New Release Review - Pieta

A mysterious woman enters the life of a debt collector, claiming to be his long lost mother.


Directed by: Ki-duk Kim
Starring: Min-soo Jo, Jeong-jin Lee, Ki-Hong Woo


Kang-Do (Lee) is a debt collector for a supplier of machine tools who charges an extortionate ten-fold interest rate. When clients are unable to pay, which is usually the case, Kang-Do cripples them in various ways, claiming the resulting insurance money in lieu of the debt. One day, a mysterious woman, Jang (Jo), follows Kang-Do home and tells him she is the mother who left him as an infant. At first, he disbelieves her but, after subjecting her to a series of increasingly violent humiliations, he comes to accept her story.

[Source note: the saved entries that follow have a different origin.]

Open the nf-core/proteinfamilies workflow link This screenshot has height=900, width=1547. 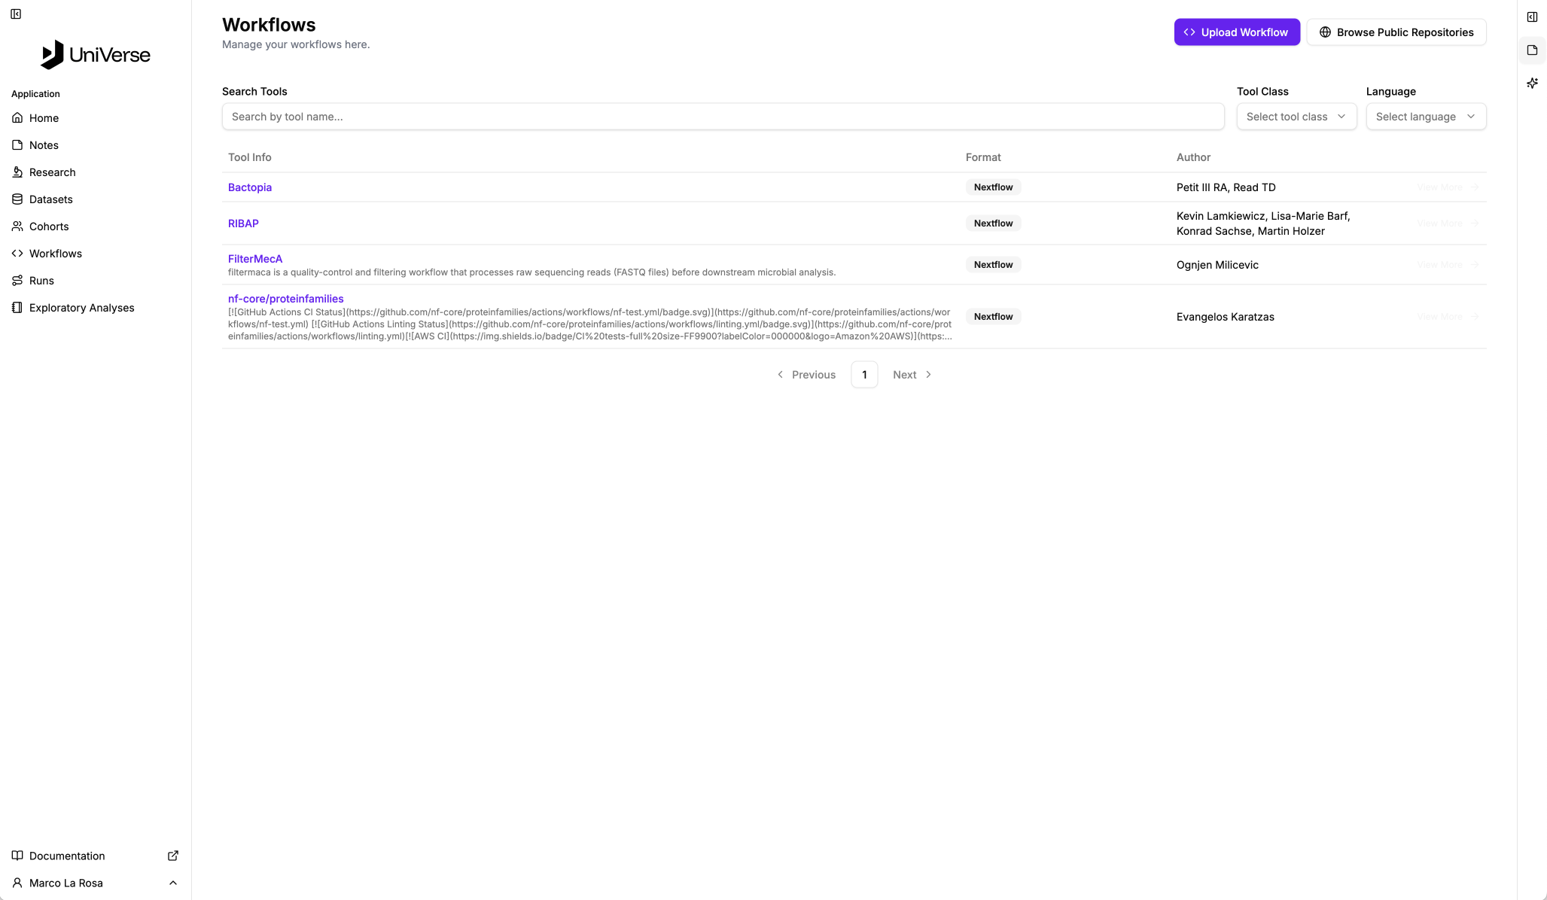(285, 299)
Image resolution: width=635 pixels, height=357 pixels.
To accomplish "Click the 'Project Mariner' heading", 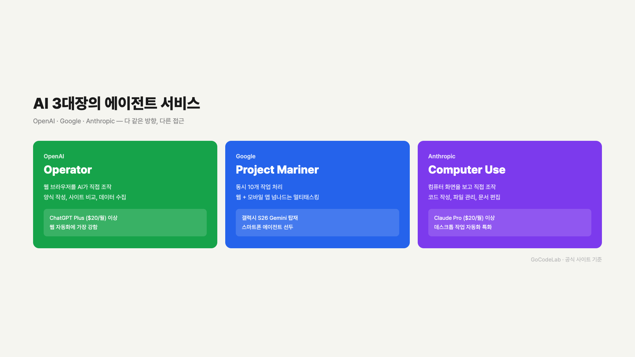I will 277,170.
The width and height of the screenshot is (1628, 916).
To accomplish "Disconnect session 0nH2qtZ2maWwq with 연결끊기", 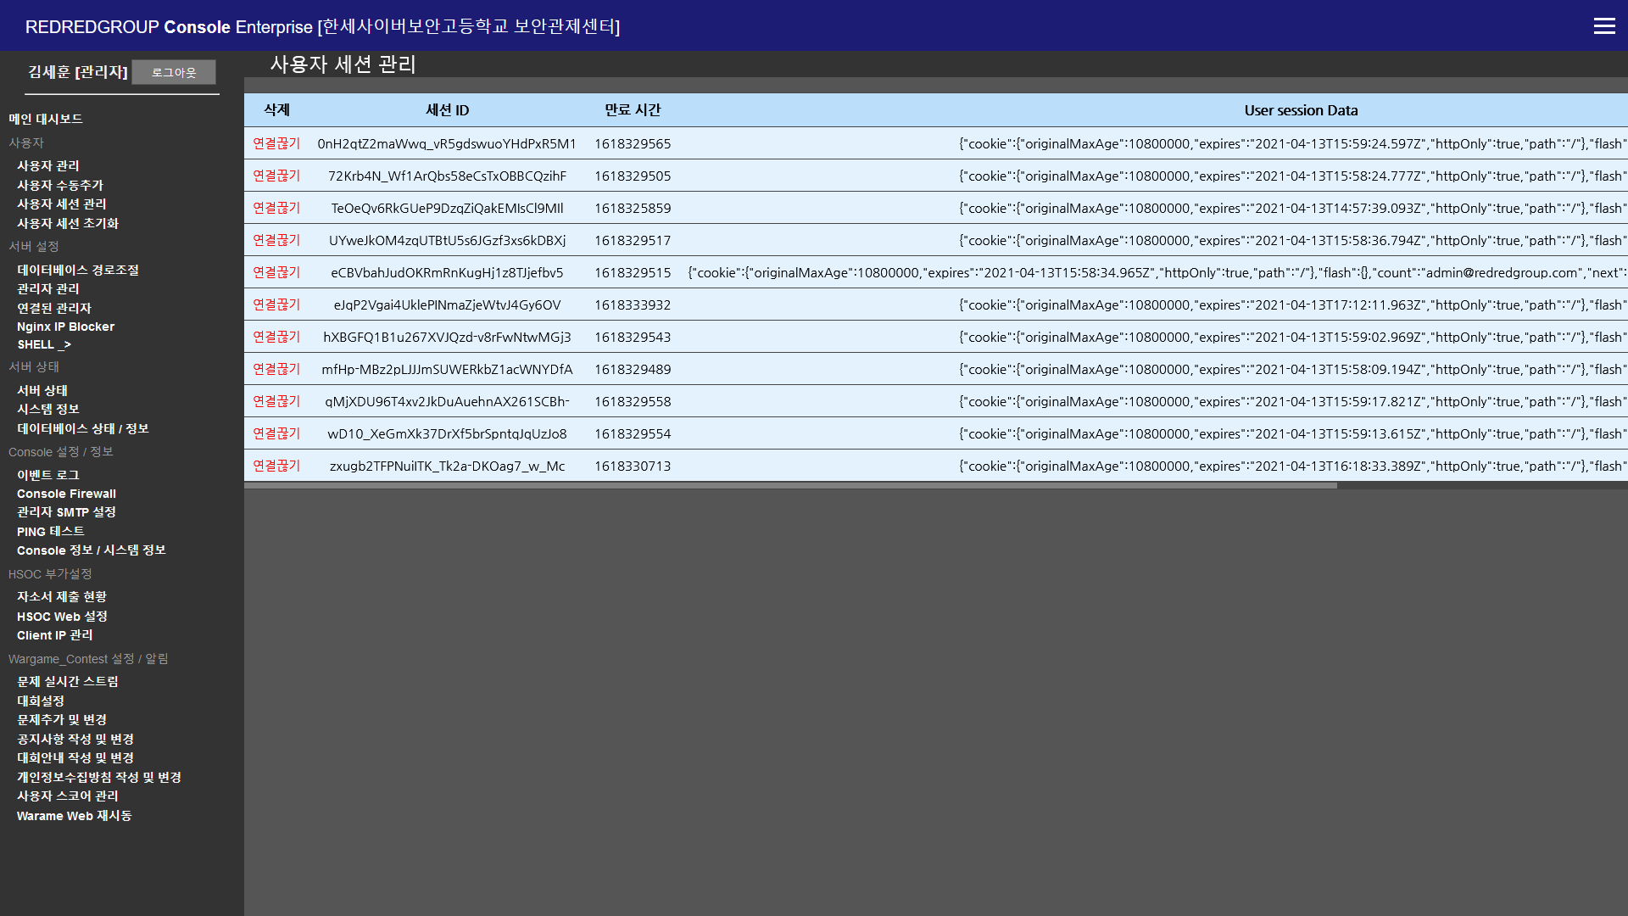I will (x=276, y=143).
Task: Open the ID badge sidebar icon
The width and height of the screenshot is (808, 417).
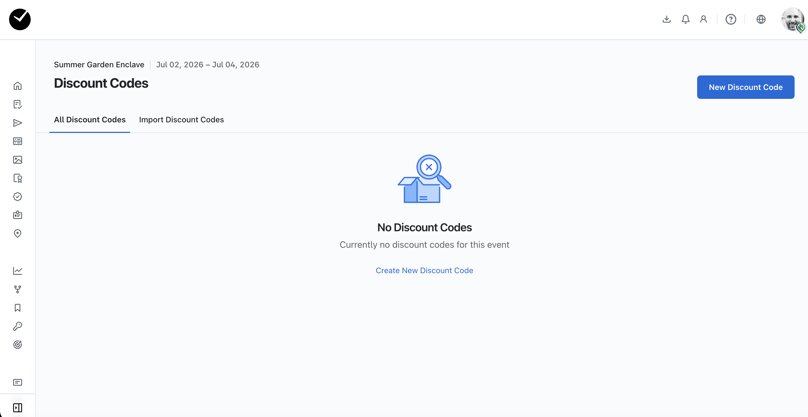Action: 18,215
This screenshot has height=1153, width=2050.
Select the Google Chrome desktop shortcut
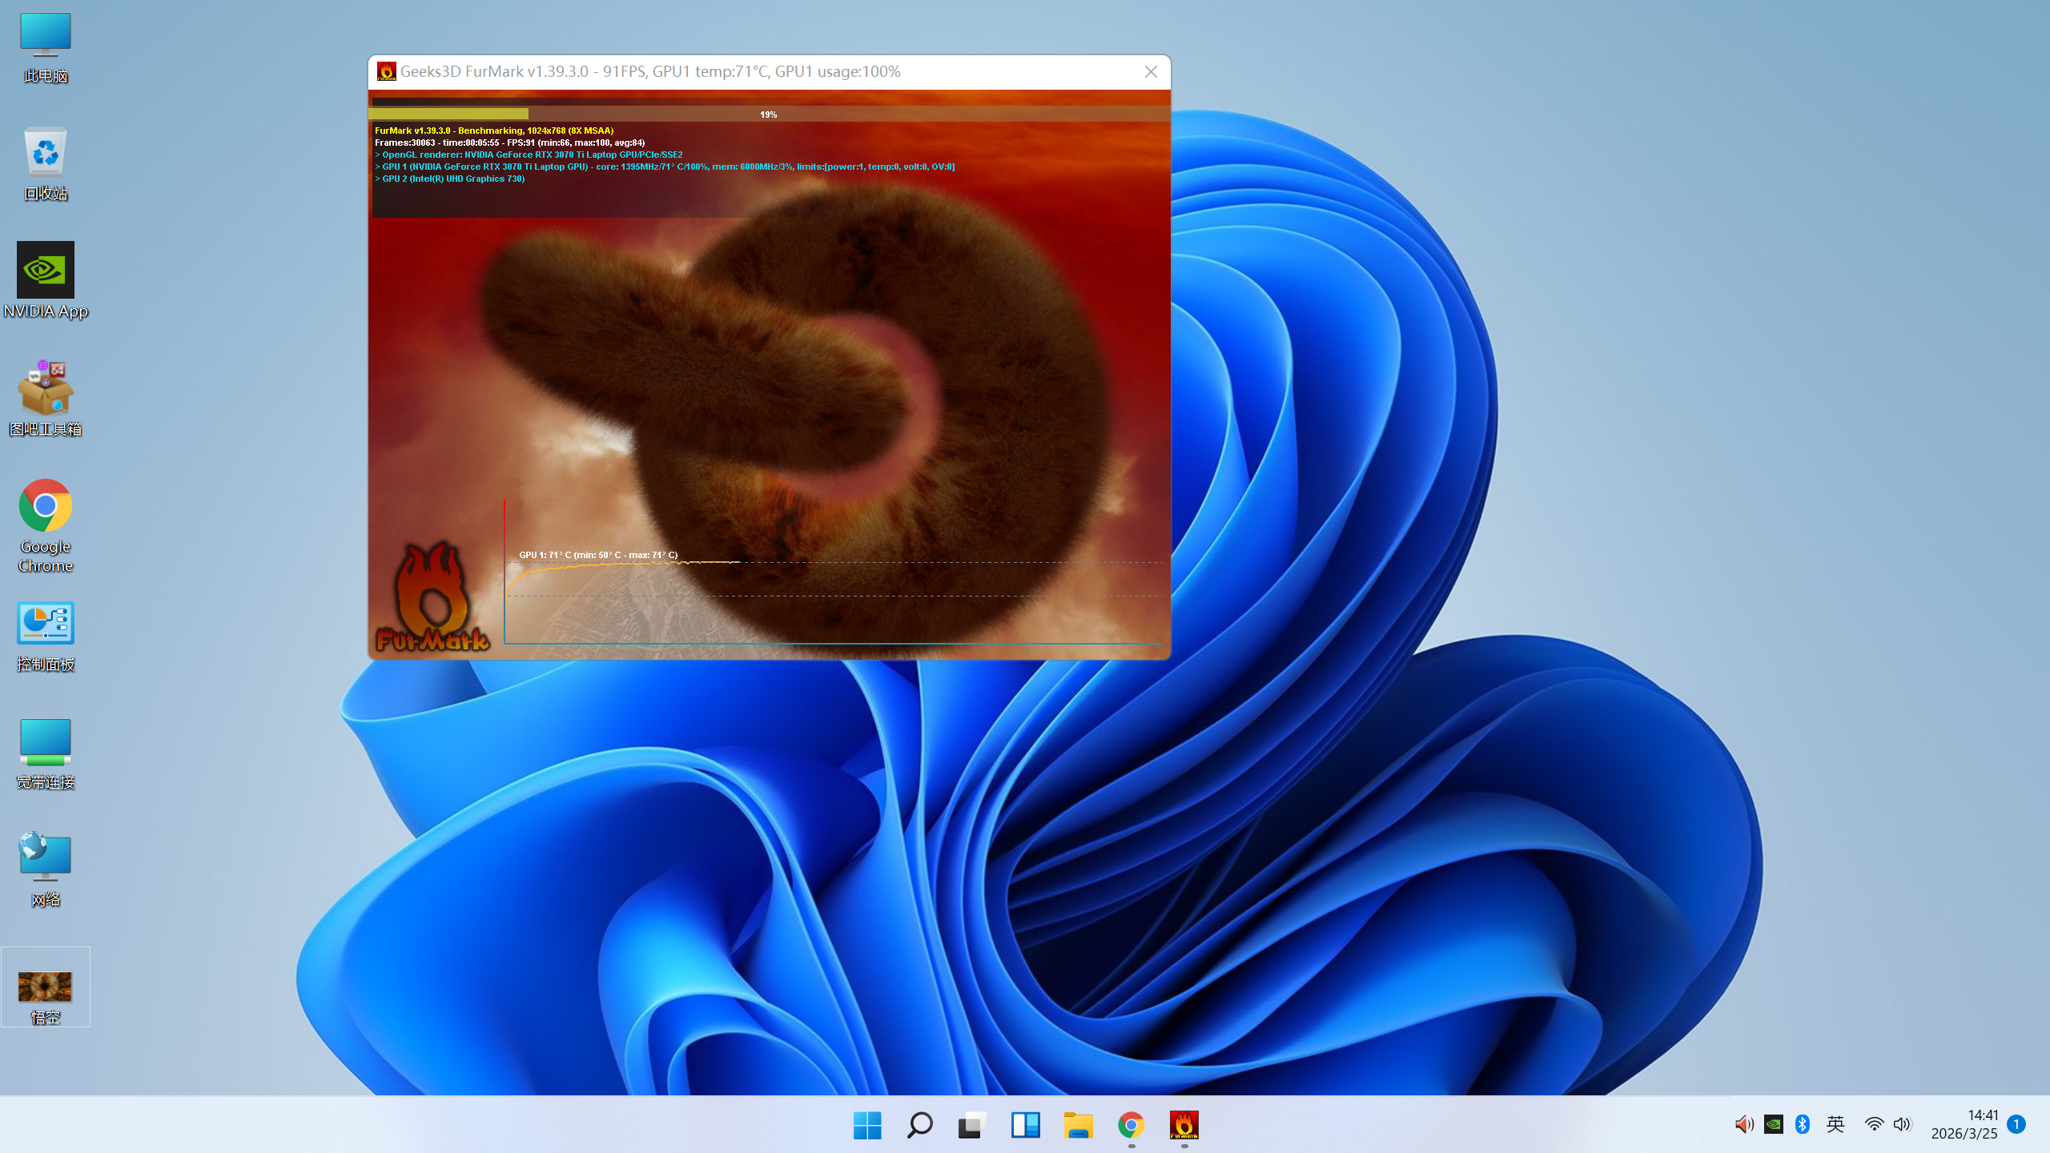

Jang's maternal influence makes Kang-Do decide to change his life, vowing to give up his violent ways.
Early on in 'Pieta', winner of last year's Golden Lion at the Venice Film Festival, director Ki-duk Kim presents us with a simple but cleverly effective motif. Turning up at a debtor's business, Kang-Do has his hand repeatedly slammed in a door as the panicking client attempts to keep him out. Kang-Do is unmoved by the pain, however. Soon after, when Jang attempts to enter his house, Kang-Do likewise slams her hand in his door and she is equally unmoved. Instantly, Kim plants the seeds in our minds that these two people have a connection and are broken to a point where physical pain has become meaningless. It's one of the best moments of 2013 cinema but, unfortunately, Kim can't, or at rather refuses to, sustain such narrative subtlety for the remainder of the film.
It's a simple yet intriguing premise but Kim, like so many of his Korean film-making peers, seems more intent on attempting to shock his viewers and test their limits of endurance than telling the story in an involving manner. The first half of the film sees him concentrate on a litany of vile acts, including torture, incest and rape. I'm no prude, so my problem with this sort of thing isn't that I find it offensive or shocking. At this point, nothing shocks me. I just find it pathetic and juvenile, especially when it disrupts and contradicts the narrative, as it does here.
Kim asks us to warm to Kang-Do but I honestly can't remember a character this despicable so the director is simply asking too much. Jang's empathy for him is, equally, too hard to swallow, whether she is his mother or not.
Somewhere in this compilation of atrocities is a message about the depths money can make people sink to but, despite this being his 18th feature film, Kim presents it all in far too childish a manner to warrant us taking it seriously.